:: 抜粋 ::

• • • • • • •

ダニエル書』(ダニエルしょ、ヘブライ語: ספר דניאל‎)は、旧約聖書の中の一書。キリスト教では「預言書」のひとつとして『エゼキエル書』の後におかれているが、ユダヤ教の分類では(「黙示文学」として)「諸書」に入る。

概要

題名はこの書の主人公であるダニエルに由来する。彼は捕囚の民の一人としてバビロニアに連行されてくるが、その賢明さによってネブカドネツァル2世に重用されたとされる人物である。

書かれた言語としては、2章4節~7章28節はアラム語で書かれており、それ以外の箇所はヘブライ語で書かれている[1]

批評

聖書学の高等批評的研究によって、本書はマカベア書の時代に書かれたものであり、旧約聖書中もっとも新しい時代にかかれたものであるという学説もある。しかし、福音派の中には、その説を退ける教派もある[2][3]。 また、ヘレニズム期に書かれた文書を聖典と認めなかったユダヤ教の聖典にダニエル書は収められているため、ヤムニア会議の頃のユダヤ人たちもダニエル書はマカベア書の時代より十分前に書かれたものであるとしていることがわかる。

内容

ダニエルと新バビロニア(1章から6章)

  • ダニエルと三人の若者(1章)
ダニエルとハナニヤミシャエルアザリヤの4人が新バビロニアへ捕囚された後、バビロニアの王ネブカドネザル2世に仕える立場を得た経緯が記録されている[4]。(バビロン捕囚
  • ネブカドネツァル王の夢(2章)
王は自分の見た夢に思い悩まされる。王がどんな夢を見たか、夢およびその解き明かしを賢人達に求めたが誰も答えられず、皆殺し寸前の所でダニエルが夢とその解き明かしを王に告げた[5]
  • 燃え盛る炉に投げ込まれる三人(3章)
王の造った金の像を拝む事を拒否した3人が炉に投げ込まれるが生還する[6]
  • 大きな木の夢(4章)
王はまた夢を見る。バビロンの知者達にその解き明かしを求めるが、ダニエルしか答えられなかった。そして王にその解き明かしが臨む[7]
  • 壁に字をかく指(5章)
ベルシャザル王の宴会で突然人の手の指が現れ、壁に「メネ、メネ、テケル、ウパルシン」という文字を書く。王はひどく取り乱すが、今回も解き明かしはダニエルにしか出来なかった。内容はバビロニア帝国の終わりを意味しており、その夜の内にベルシャザル王は殺され、ダリヨスという人物が国の統治権を得る[8]。(キュロス2世による新バビロニア征服
  • 獅子の洞窟に投げ込まれるダニエル(6章)
ダリヨス王にもダニエルは起用されるが他の総督らは快く思わず、ダニエルが履行できない禁令をつくり、ダニエルが獅子の洞窟に投げ込まれるように図るが何も害を与えられなかった。ダリヨス王は今度はダニエルを訴えた人々をその妻子と共に獅子の洞窟に投げ込み、彼らは骨までかみ砕かれる事になった[9]

ダニエルの幻視(7章から12章)

• • • • • • •

:: 提供データ ::

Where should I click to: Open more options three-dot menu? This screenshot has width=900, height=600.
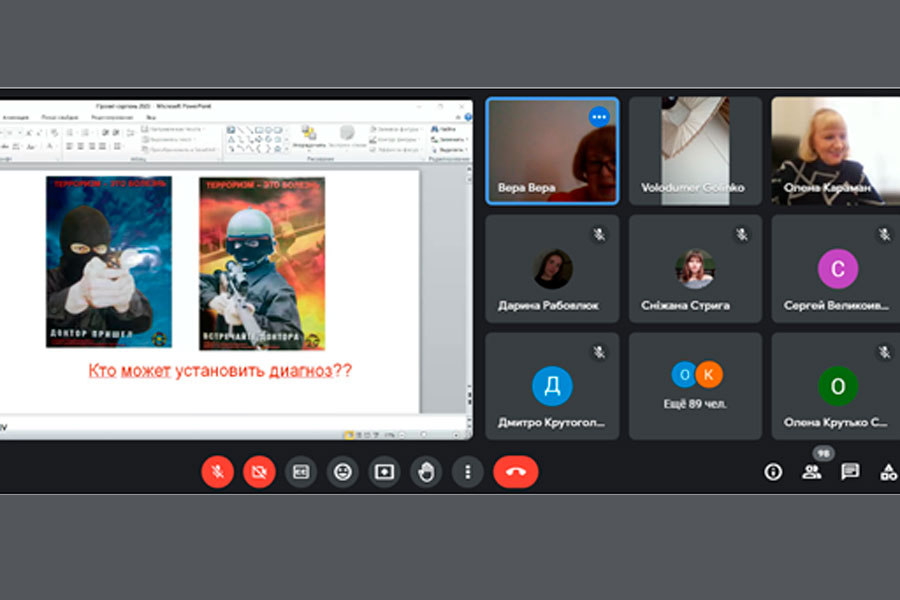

• • • • • • •

:: 設問 ::
ダニエル書に関する抜粋を、最後の行の後から書き継げ。 データはこの課題には不要である。

:: 解答 ::
  • 四つの獣の幻(7章)
ベルシャザル王の元年にダニエルが見た幻。海から四つの大きな獣が上がってくる。「鷲の翼を持つ獅子」、「三本の肋骨を咥えた熊」、「翼と頭が四つある豹」、「十の角と鉄の歯を持つ恐ろしく強い獣」である。「日の老いたる者」や「人の子のような者」も登場する[10]
  • 雄羊と雄ヤギの幻(8章)
ベルシャザル王の治世の第三年にダニエルが見た幻。「長さの異なる2本の角を持つ一匹の雄羊」を「目の間に一つの角を持つ一匹の雄やぎ」が倒すという内容。雄羊はメデアとペルシャの王を、雄やぎはギリシヤの王を表している[11]
  • 定めの七十週(9章)
ダリヨス王の治世の第一年にダニエルに生じた出来事。ダニエルがエレミヤ書を読んだ後にヤハウェ懺悔の祈りをしていると、ガブリエルが飛んできてメシアが来るまでの期間についてのお告げを受ける[12]
  • 終わりのときについての幻(10章から12章)
ペルシャの王クロスの第三年にダニエルが見た幻。末の日に臨む大いなる戦いを意味する事柄を啓示される。ペルシャやギリシャ、エジプト、北の王、南の王、ミカエル、キッテムの船、などが登場する。常供の燔祭が取り除かれてから1290日が定められている[13]。紀元前160年代のアンティオコス・エピファネス4世の弾圧下の様子を記したものであるとする説もある。

外典

ダニエル書には補遺があるが、これはカトリック教会東方教会では、第2聖典に当たる『旧約聖書・外典(新共同訳聖書では続編)』に含めているが、プロテスタント諸教派では外典そのものを聖典としては認めていないので、含まれない。詳細についてはダニエル書補遺を参照のこと。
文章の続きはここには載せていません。